Alexander y sus hermanos crecieron con cierto recelo del mundo comprendido más allá de la comunidad de El Pericón. Quién sabe de dónde se le había metido a Alexander la idea de largarse a Ayotzinapa. Ezequiel no pensaba mandar a su hijo a esa olla de criminales, pensaba él, ese hervidero de amapola y goma de opio que, creía él, cercaba la zona de Tixtla donde se ubica Ayotzinapa. No, señor. Era así como pensaba Ezequiel. Por eso, les decía Ezequiel a sus hijos, era mejor mantenerse al resguardo de la casa, abrazado a las enaguas de la abuela Brígida.
“Dele una oportunidad a Chande”, insistió Zaer.
Ezequiel se quitó el sombrero, se secó la frente con el antebrazo y renegó.

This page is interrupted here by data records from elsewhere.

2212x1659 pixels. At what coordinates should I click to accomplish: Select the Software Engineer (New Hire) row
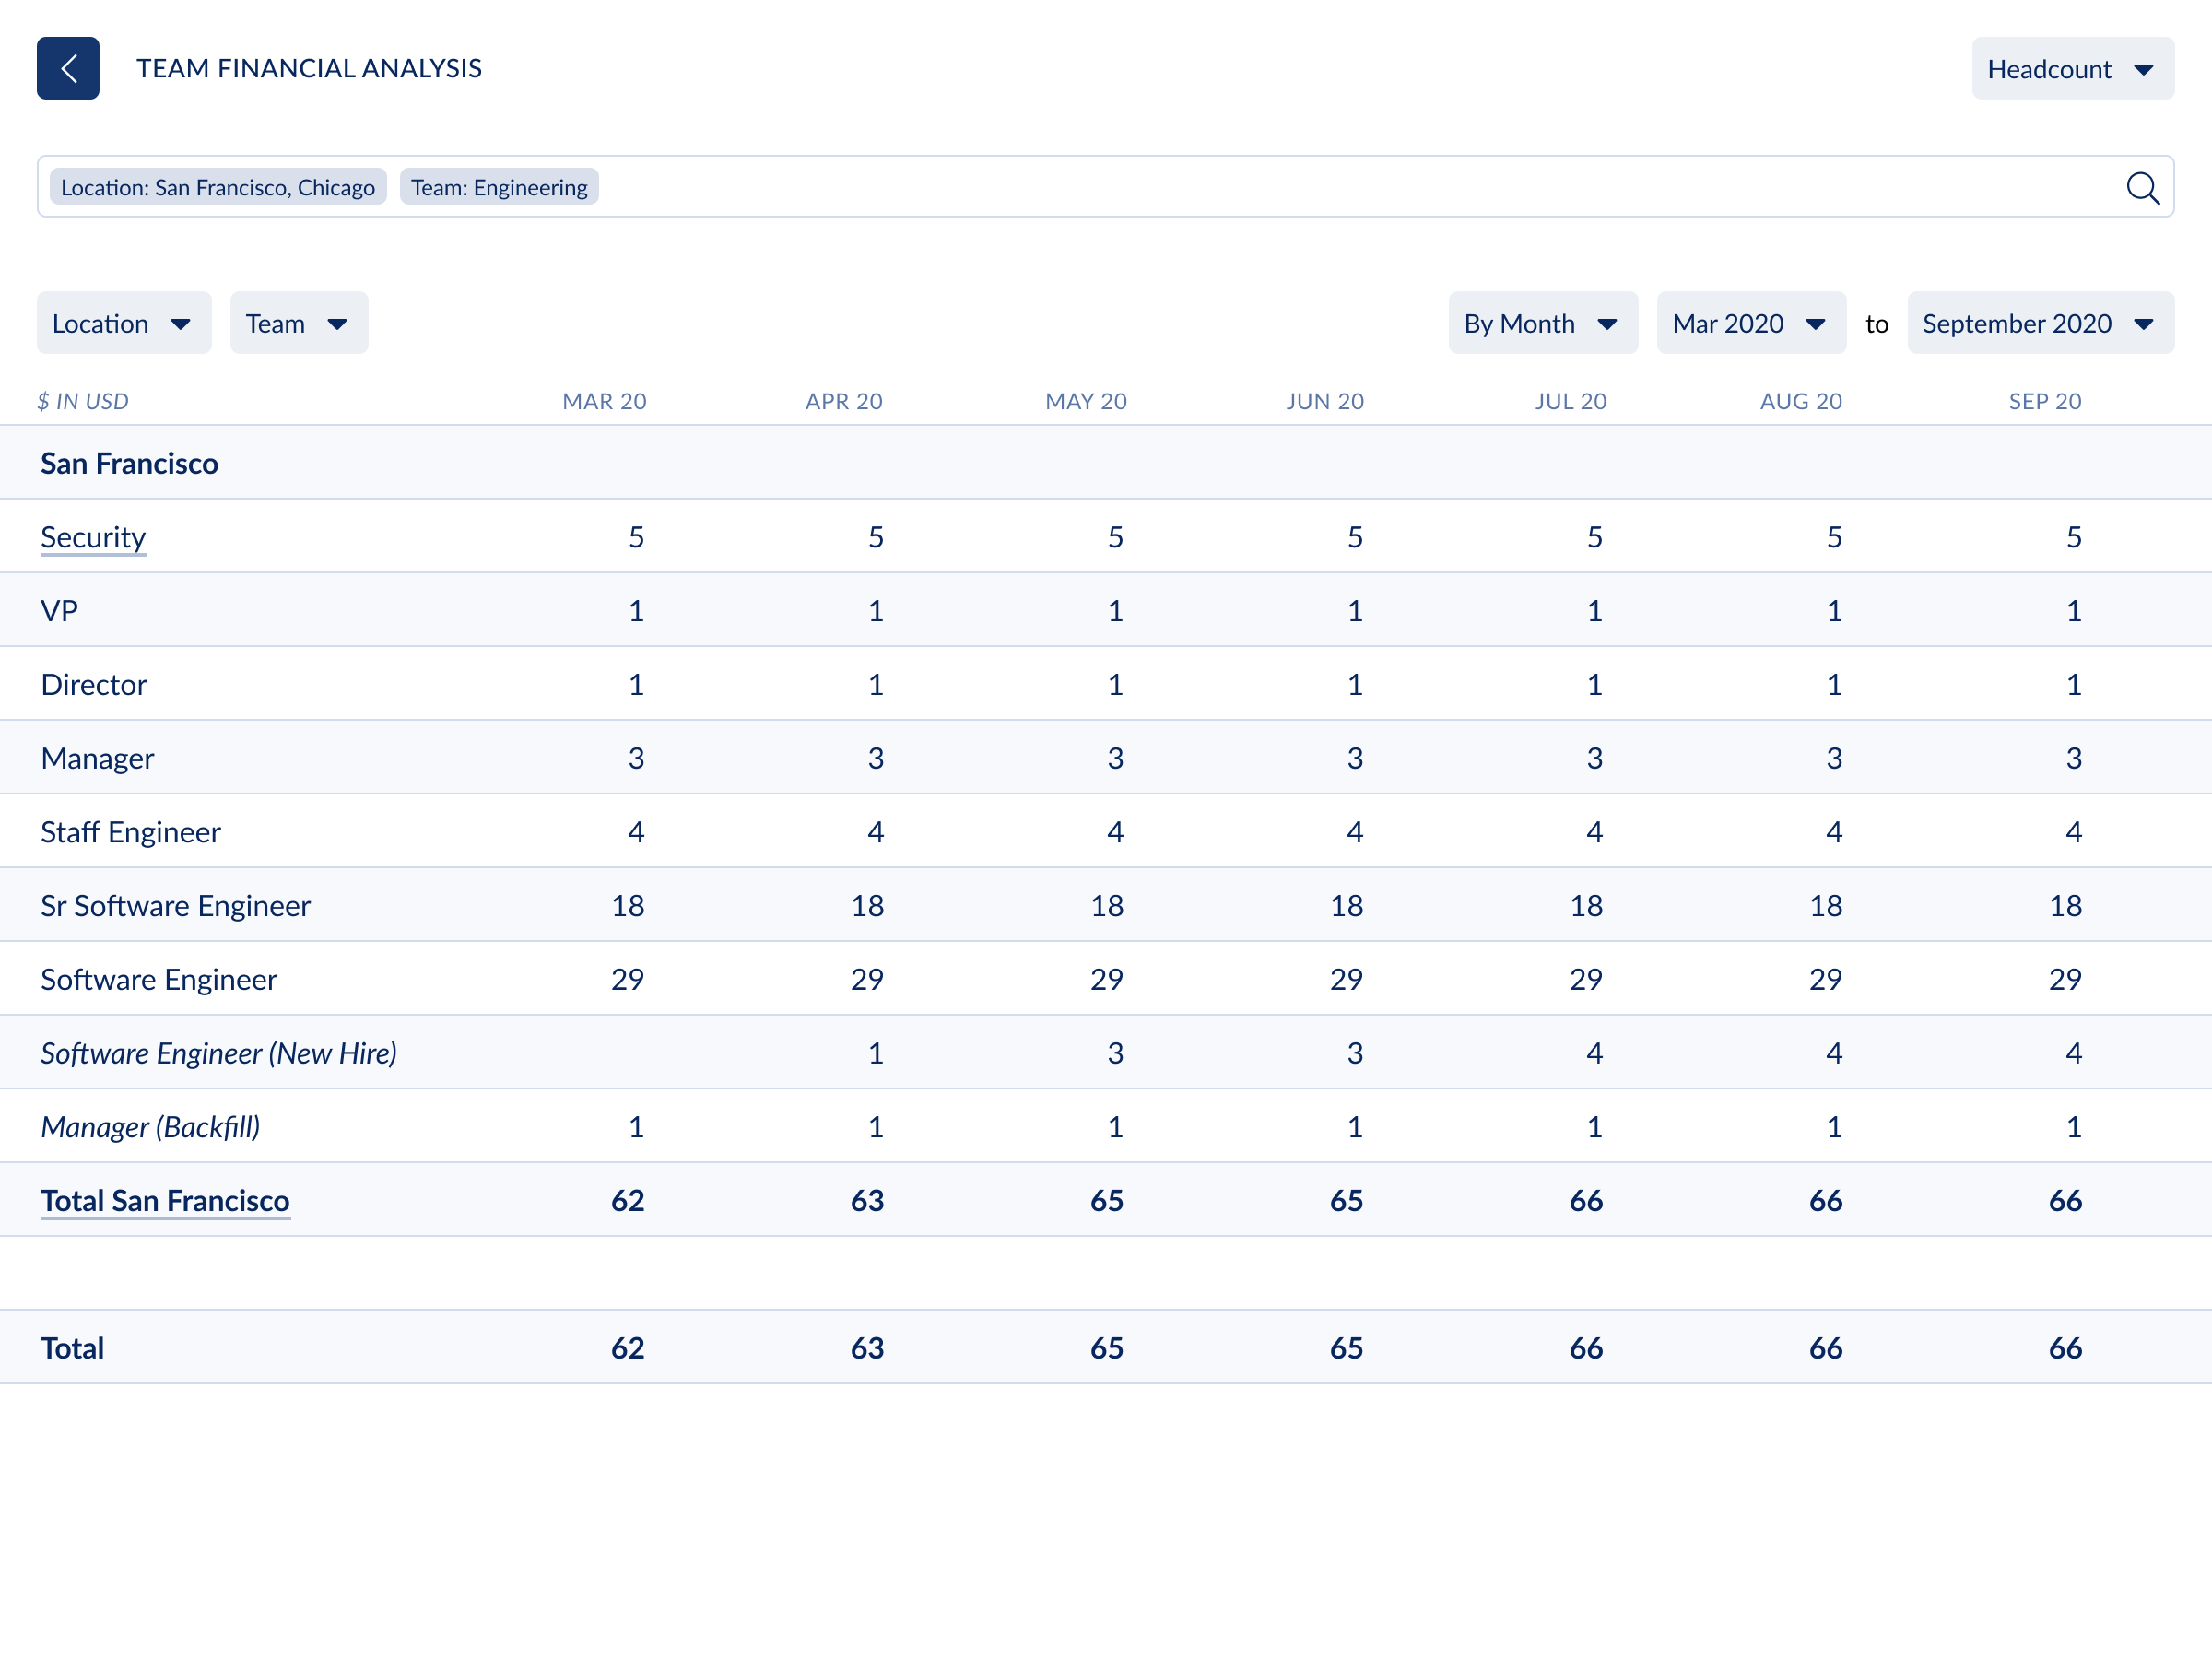tap(218, 1052)

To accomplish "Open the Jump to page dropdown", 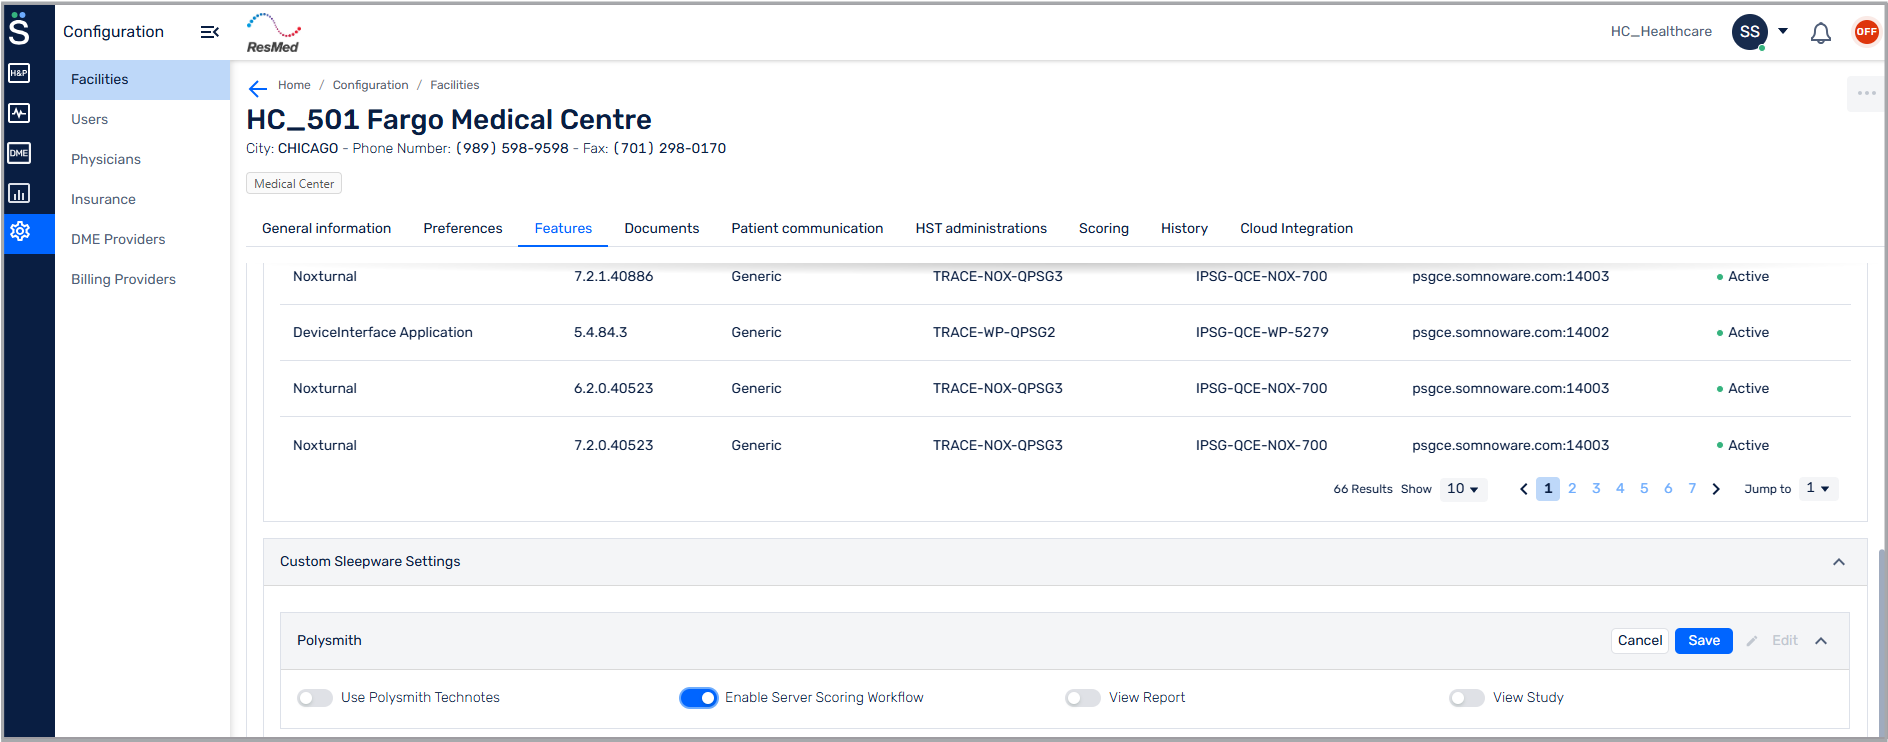I will pyautogui.click(x=1817, y=489).
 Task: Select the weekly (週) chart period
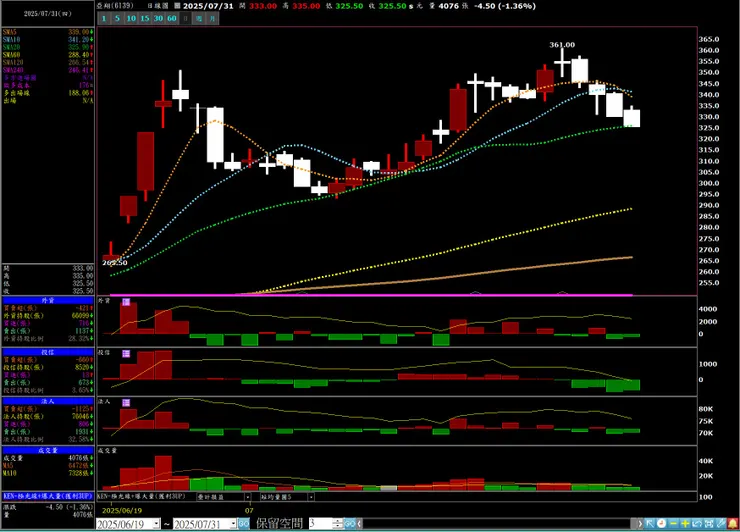(x=199, y=18)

“Pero que conste que me opuse a que se fuera a Ayotzinapa”, dijo por último.
Zaer dio un salto de la silla y casi la tira al suelo. Abrazó a su padre y salió corriendo a casa de su abuela Brígida para buscar a Alexander.
El último día que Ezequiel pasó con su hijo Alexander fue el 15 de septiembre de 2014. Asistieron al grito de Independencia en la plaza cívica de Tecoanapa con Zaer y otro de los hermanos.
Cuando Ezequiel vio llegar a Alexander ese día con la cabeza a rape, entrecerró los ojos para verlo mejor.
–¿Y ahora, tú?
Alexander se tocó la cabeza abochornado.
–¿Te agarraron los alcohólicos anónimos, Chande?
–¡Ora, jefe! –respondió Alexander, desviando la mirada, con las mejillas encendidas. No se manche… Es una regla de la escuela.
Ezequiel se rió con ganas.
Después de la fiesta de Independencia, Alexander, su hermano mayor y Ezequiel durmieron en el taxi Tsuru en el sitio de Tecoanapa. Decidieron no volver por la noche. Era muy peligroso, dijo Ezequiel.
Salieron temprano rumbo a Chilpancingo a encaminar a Alexander. Con cuidado de que Alexander no se enterara, Ezequiel debió lidiar con su orgullo y pedirle prestados 600 pesos a uno de sus colegas taxistas. No quería que Alexander se fuera a Ayotzinapa sin un peso en la bolsa. Podrían ocurrir tantas cosas en el camino…
Cuidado, Chande. Cuidado, hijo.
Es lo que hubiera querido decirle Ezequiel a Alexander para tratar de disuadirlo por última vez antes de que abordara el Estrella de Oro 1531 en Iguala, en el que lo levantó y lo apaleó la policía aquella noche del 26 de septiembre de 2014.
Cuidado, hijo. No dejes que te muerda la perra con rabia, mi Chande. Cuidado con la perra con rabia.